Rewrite the lines below, replacing every "screenshot" with "screen capture" and keeping everything else unchanged. Leave the pictures out of your answer.

========================

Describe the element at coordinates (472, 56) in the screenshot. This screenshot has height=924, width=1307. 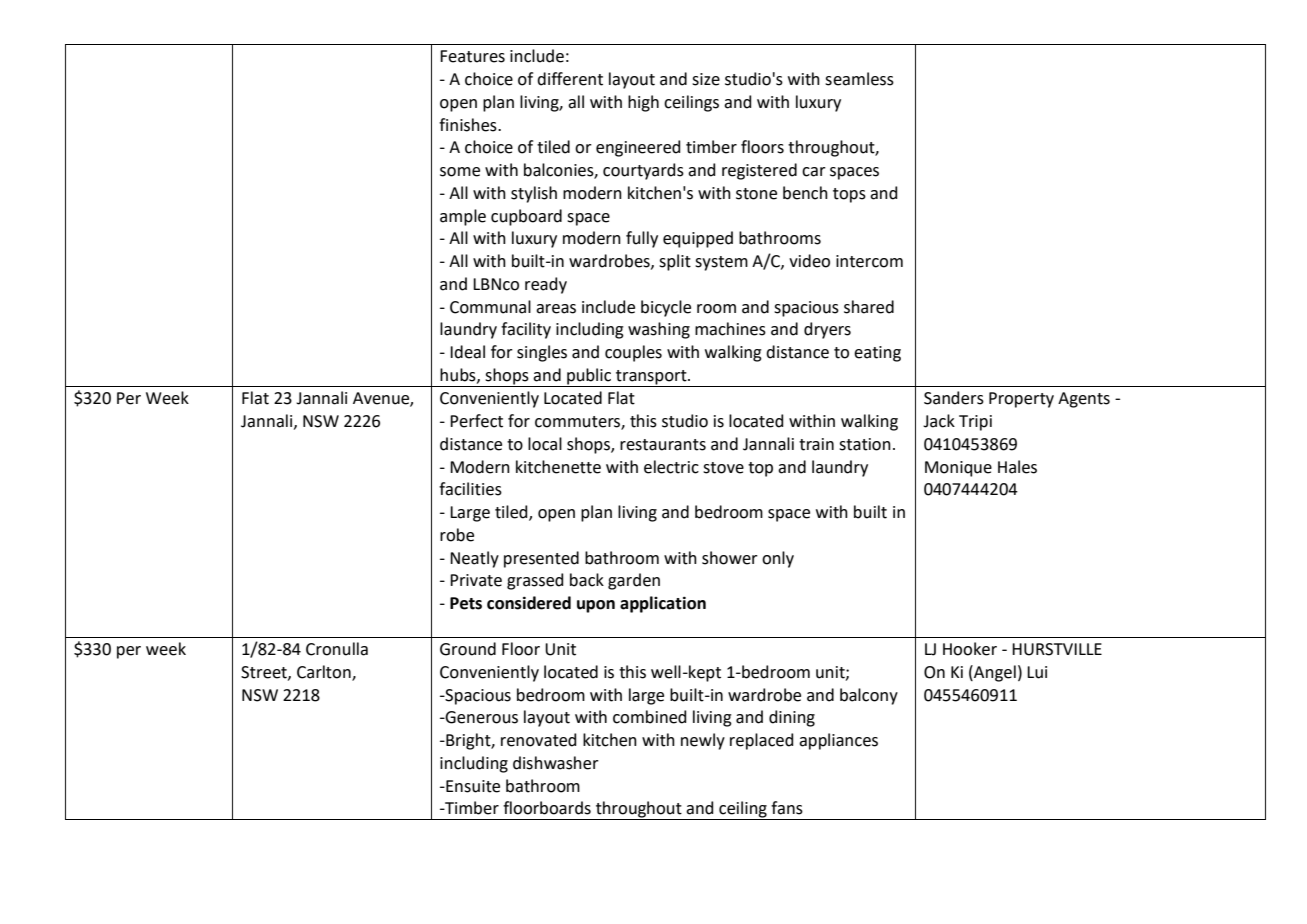
I see `Features` at that location.
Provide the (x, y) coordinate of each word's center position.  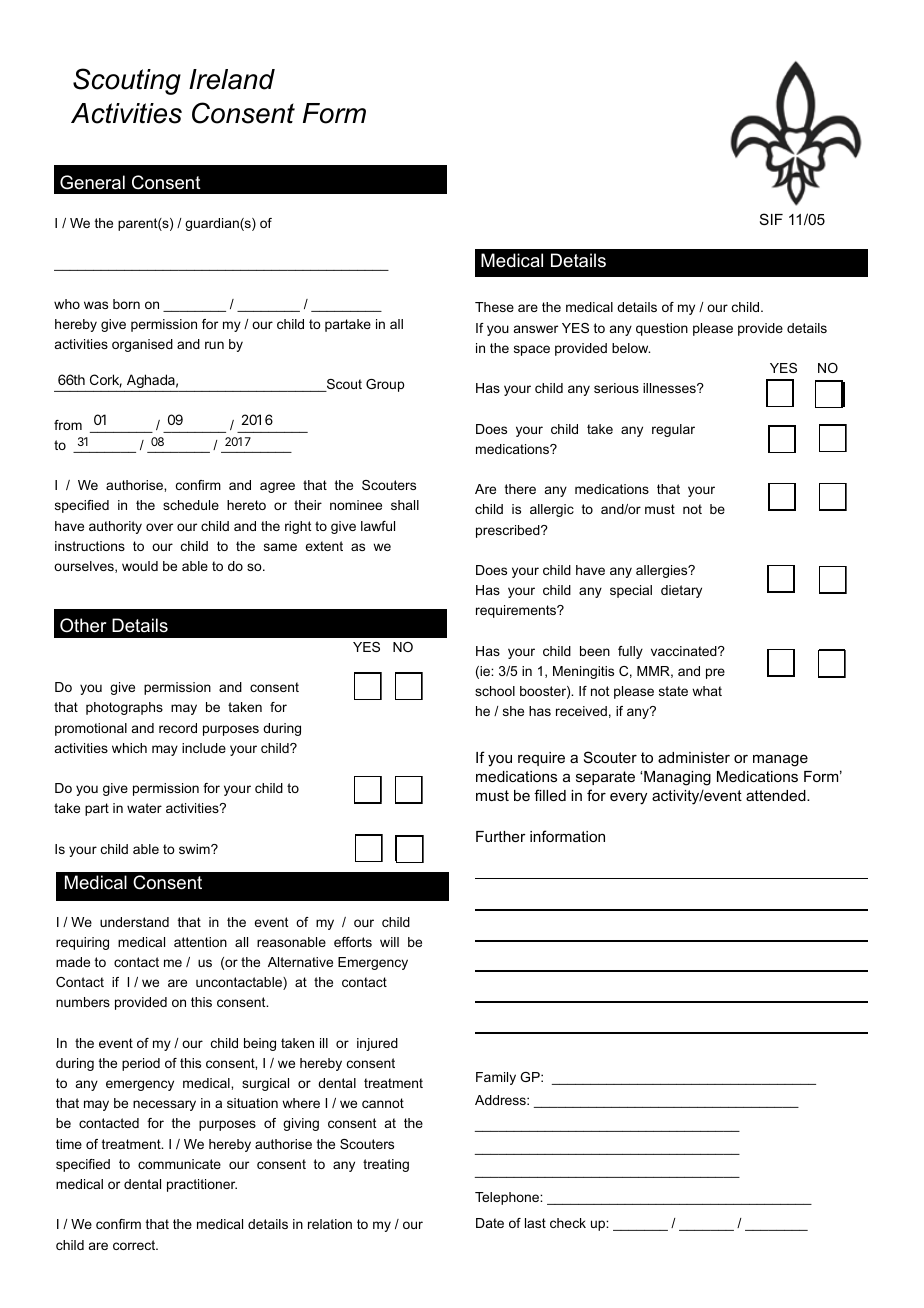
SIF (771, 219)
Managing (677, 778)
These (494, 307)
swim (195, 849)
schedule (191, 505)
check (568, 1223)
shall (405, 505)
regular (673, 430)
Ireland (232, 79)
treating (386, 1165)
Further (501, 836)
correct (135, 1245)
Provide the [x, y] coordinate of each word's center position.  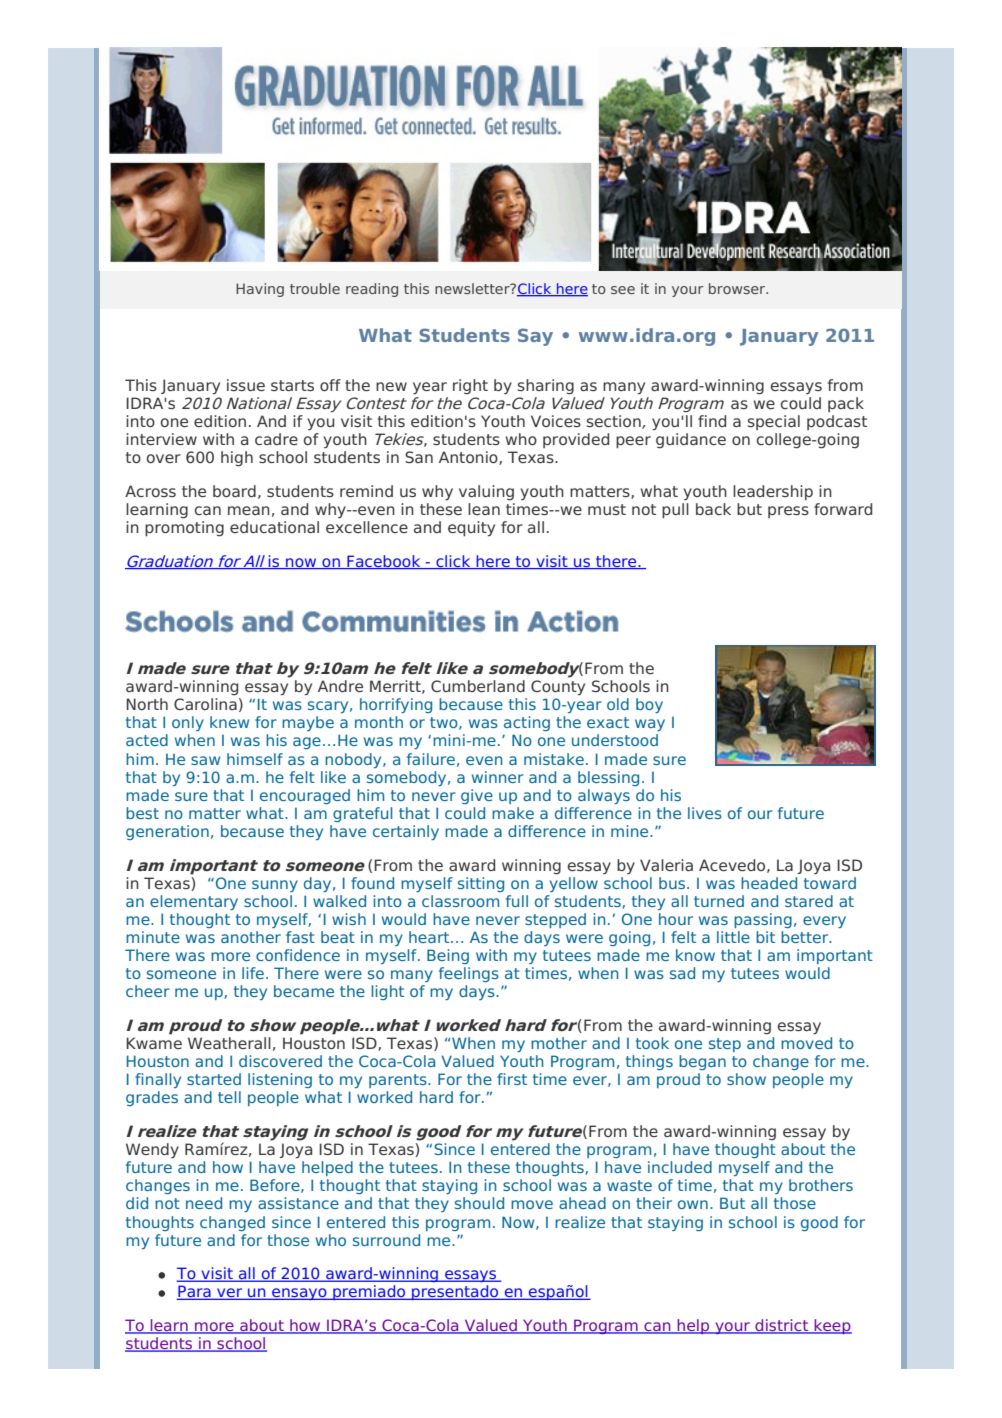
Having [260, 290]
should [479, 1203]
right [470, 387]
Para [194, 1292]
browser [738, 288]
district [782, 1326]
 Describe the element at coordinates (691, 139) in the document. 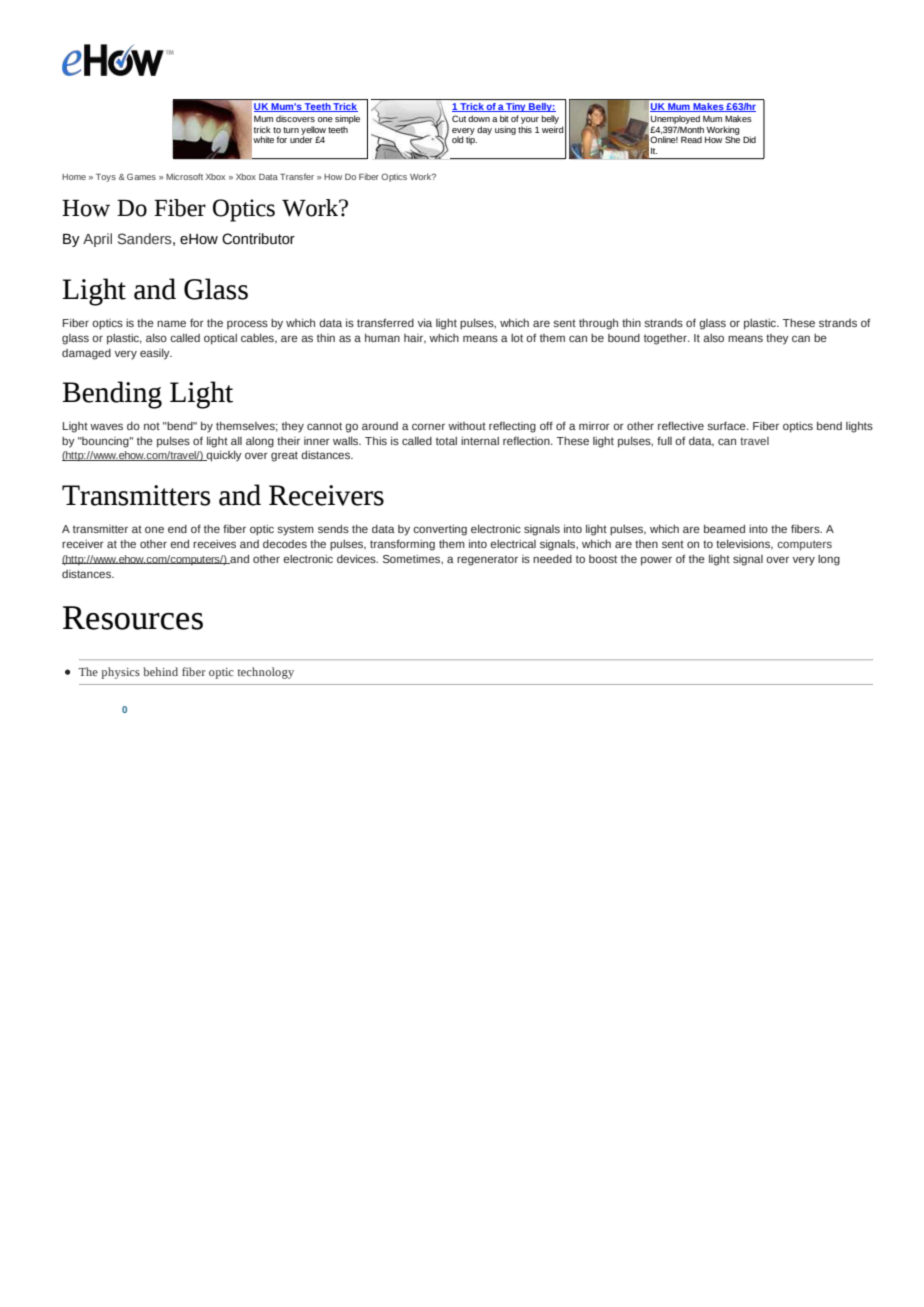

I see `Read` at that location.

========================

_Task result_:
Describe the element at coordinates (472, 56) in the screen capture. This screen capture has height=924, width=1307. 
I see `Features` at that location.
Provide the (x, y) coordinate of each word's center position.  
SIF (771, 219)
Managing (677, 778)
These (494, 307)
swim (195, 849)
schedule (191, 505)
check (568, 1223)
shall (405, 505)
regular (673, 430)
Ireland (232, 79)
treating (386, 1165)
Further (501, 836)
correct (135, 1245)
Provide the [x, y] coordinate of each word's center position.  
Having [260, 290]
should [479, 1203]
right [470, 387]
Para [194, 1292]
browser [738, 288]
district [782, 1326]
 Describe the element at coordinates (691, 139) in the document. 

I see `Read` at that location.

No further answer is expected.